I'm thrilled to launch this community-led initiative to bring people together to look at landscape scale options to protect WA's biodiversity through effective feral cat management.Minister for Agriculture and Food Alannah MacTiernan
In December 2018, a feral cat killed dozens of endangered birds in the City of Mandurah.
The cat is believed to have killed 40 chicks and at least five adult fairy terns at a local sanctuary.
Managing feral cats has been a consistent challenge across Western Australia, prompting the state government to declare feral cats as pests in WA in June last year.
The working group, made up of representatives from the Peel-Harvey Catchment Council (PHCC), Western Australian Biodiversity Science Institute, Bush Heritage Australia and Department of Biodiversity, Conservation and Attractions, will work closely with the National Feral Cat Taskforce and the Western Australian Biosecurity Council.
The group will provide easily accessible information on feral cat management and help guide the implementation of a new research program to address knowledge gaps and enhance management.
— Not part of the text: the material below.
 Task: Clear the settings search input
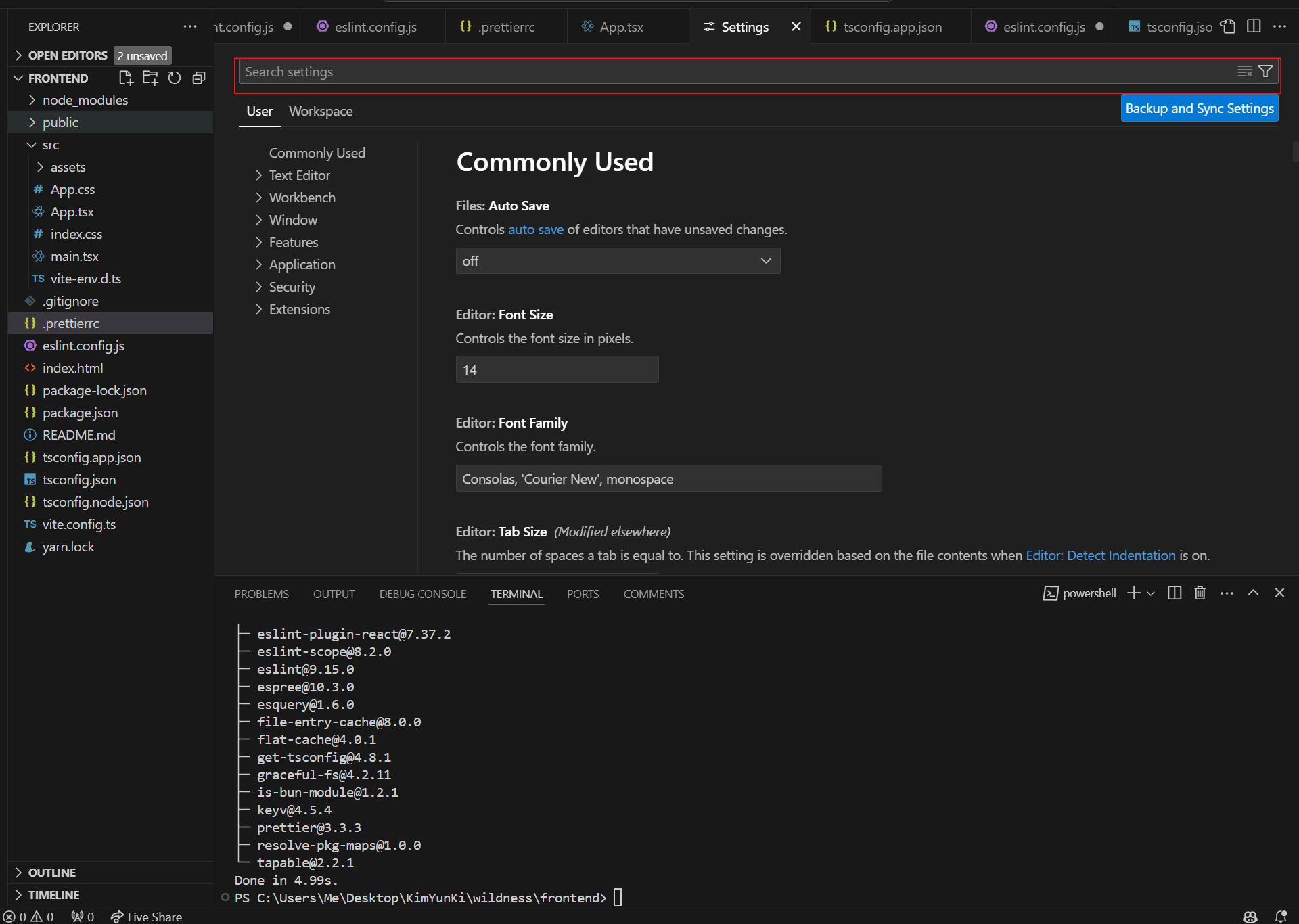tap(1244, 71)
Minister for Agriculture and Food Alannah MacTiernan said a prioritised framework would reduce the impact of cats on Western Australia's native animals.
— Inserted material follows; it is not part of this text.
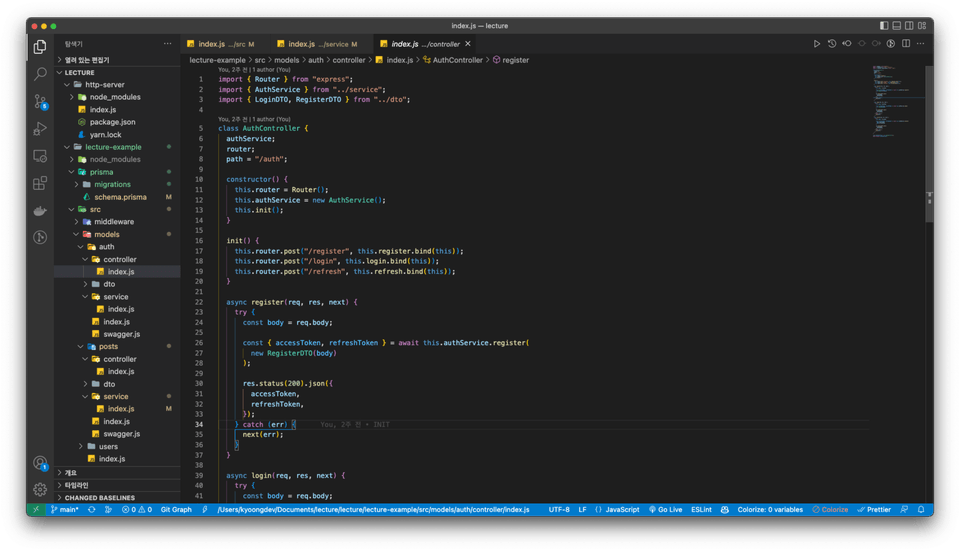This screenshot has width=960, height=551.
Task: Open notifications bell in status bar
Action: 921,509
"In 2018 our government listed feral cats as a pest under the Biosecurity and Agriculture Management Act," she said.
"I'm thrilled to launch this community-led initiative to bring people together to look at landscape scale options to protect WA's biodiversity through effective feral cat management."
Environment Minister Stephen Dawson described the move as encouraging.
"Through the new program, land managers will be able to adopt research findings and reduce the threat that cats pose to native species in in this state," he said.
Former West Australian governor Kerry Sanderson has been appointed the inaugural chair of the group and will lead the translation of research findings into effective, on-ground outcomes.
Ms Sanderson said it was important to work together to enhance the conservation of native animals.
"I look forward to leading a truly collaborative body that brings together diverse stakeholders so we can address agreed gaps in knowledge, improve knowledge sharing, and enable the adoption of research findings to mitigate cat impacts," she said.
The Working Group was identified as a priority action at an expert panel workshop in 2018 run by the PHCC.
The workshop was part of the WA Feral Cat Symposium designed to bring hundreds of experts together from across Australia to tackle the complex issue of protecting local native animals through effective, humane feral cat control.